___ DATASET RECORDS

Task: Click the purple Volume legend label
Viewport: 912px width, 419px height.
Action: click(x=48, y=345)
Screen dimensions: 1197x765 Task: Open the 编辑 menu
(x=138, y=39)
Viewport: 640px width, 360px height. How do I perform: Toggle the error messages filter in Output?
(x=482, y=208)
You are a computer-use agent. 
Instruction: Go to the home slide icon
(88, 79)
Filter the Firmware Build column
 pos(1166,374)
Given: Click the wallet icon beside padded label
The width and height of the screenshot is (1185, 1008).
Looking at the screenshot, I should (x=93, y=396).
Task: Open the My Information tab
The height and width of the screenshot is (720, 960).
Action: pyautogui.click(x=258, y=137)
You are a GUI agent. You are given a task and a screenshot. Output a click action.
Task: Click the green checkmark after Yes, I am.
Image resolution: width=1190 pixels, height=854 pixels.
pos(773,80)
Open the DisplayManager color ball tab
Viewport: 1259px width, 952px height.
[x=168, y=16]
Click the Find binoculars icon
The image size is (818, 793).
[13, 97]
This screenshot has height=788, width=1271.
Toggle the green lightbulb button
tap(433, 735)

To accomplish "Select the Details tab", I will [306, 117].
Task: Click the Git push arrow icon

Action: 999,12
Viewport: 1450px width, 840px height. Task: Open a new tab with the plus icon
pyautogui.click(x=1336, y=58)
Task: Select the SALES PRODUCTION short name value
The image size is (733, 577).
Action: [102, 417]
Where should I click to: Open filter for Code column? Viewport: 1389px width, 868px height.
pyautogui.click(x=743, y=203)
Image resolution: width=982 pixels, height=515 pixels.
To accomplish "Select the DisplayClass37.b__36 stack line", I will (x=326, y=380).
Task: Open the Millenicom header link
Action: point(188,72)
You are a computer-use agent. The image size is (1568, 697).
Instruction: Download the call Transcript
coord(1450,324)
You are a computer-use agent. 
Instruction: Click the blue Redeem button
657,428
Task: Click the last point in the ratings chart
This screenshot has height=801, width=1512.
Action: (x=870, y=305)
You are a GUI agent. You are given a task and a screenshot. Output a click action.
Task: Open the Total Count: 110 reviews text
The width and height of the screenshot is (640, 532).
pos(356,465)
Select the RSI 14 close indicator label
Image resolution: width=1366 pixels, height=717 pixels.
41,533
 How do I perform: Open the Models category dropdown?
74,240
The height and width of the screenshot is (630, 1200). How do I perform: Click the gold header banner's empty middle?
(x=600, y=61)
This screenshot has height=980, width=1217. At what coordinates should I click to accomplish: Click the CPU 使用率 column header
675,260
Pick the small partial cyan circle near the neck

______

PROBLEM DESCRIPTION:
Each entry needs to be copied out exactly.

PROBLEM SOLUTION:
Task: Click the purple Volume legend label
Viewport: 912px width, 419px height.
Action: click(x=48, y=345)
Screen dimensions: 1197x765 Task: Open the 编辑 menu
(x=138, y=39)
Viewport: 640px width, 360px height. How do I perform: Toggle the error messages filter in Output?
(x=482, y=208)
You are a computer-use agent. 
Instruction: Go to the home slide icon
(88, 79)
Filter the Firmware Build column
 pos(1166,374)
Given: Click the wallet icon beside padded label
The width and height of the screenshot is (1185, 1008).
Looking at the screenshot, I should (x=93, y=396).
Task: Open the My Information tab
The height and width of the screenshot is (720, 960).
Action: pyautogui.click(x=258, y=137)
You are a GUI agent. You are given a task and a screenshot. Output a click action.
Task: Click the green checkmark after Yes, I am.
Image resolution: width=1190 pixels, height=854 pixels.
pos(773,80)
Open the DisplayManager color ball tab
Viewport: 1259px width, 952px height.
[x=168, y=16]
Click the Find binoculars icon
The image size is (818, 793).
[13, 97]
This screenshot has height=788, width=1271.
Toggle the green lightbulb button
tap(433, 735)

To accomplish "Select the Details tab", I will [306, 117].
Task: Click the Git push arrow icon

Action: 999,12
Viewport: 1450px width, 840px height. Task: Open a new tab with the plus icon
pyautogui.click(x=1336, y=58)
Task: Select the SALES PRODUCTION short name value
The image size is (733, 577).
Action: [102, 417]
Where should I click to: Open filter for Code column? Viewport: 1389px width, 868px height.
pyautogui.click(x=743, y=203)
Image resolution: width=982 pixels, height=515 pixels.
To accomplish "Select the DisplayClass37.b__36 stack line", I will (x=326, y=380).
Task: Open the Millenicom header link
Action: point(188,72)
You are a computer-use agent. The image size is (1568, 697).
Instruction: Download the call Transcript
coord(1450,324)
You are a computer-use agent. 
Instruction: Click the blue Redeem button
657,428
Task: Click the last point in the ratings chart
This screenshot has height=801, width=1512.
Action: (x=870, y=305)
You are a GUI agent. You are given a task and a screenshot. Output a click action.
Task: Open the Total Count: 110 reviews text
The width and height of the screenshot is (640, 532).
pos(356,465)
Select the RSI 14 close indicator label
Image resolution: width=1366 pixels, height=717 pixels.
41,533
 How do I perform: Open the Models category dropdown?
74,240
The height and width of the screenshot is (630, 1200). How do I perform: Click the gold header banner's empty middle?
(x=600, y=61)
This screenshot has height=980, width=1217. At what coordinates should I click to accomplish: Click the CPU 使用率 column header
675,260
Pick the small partial cyan circle near the neck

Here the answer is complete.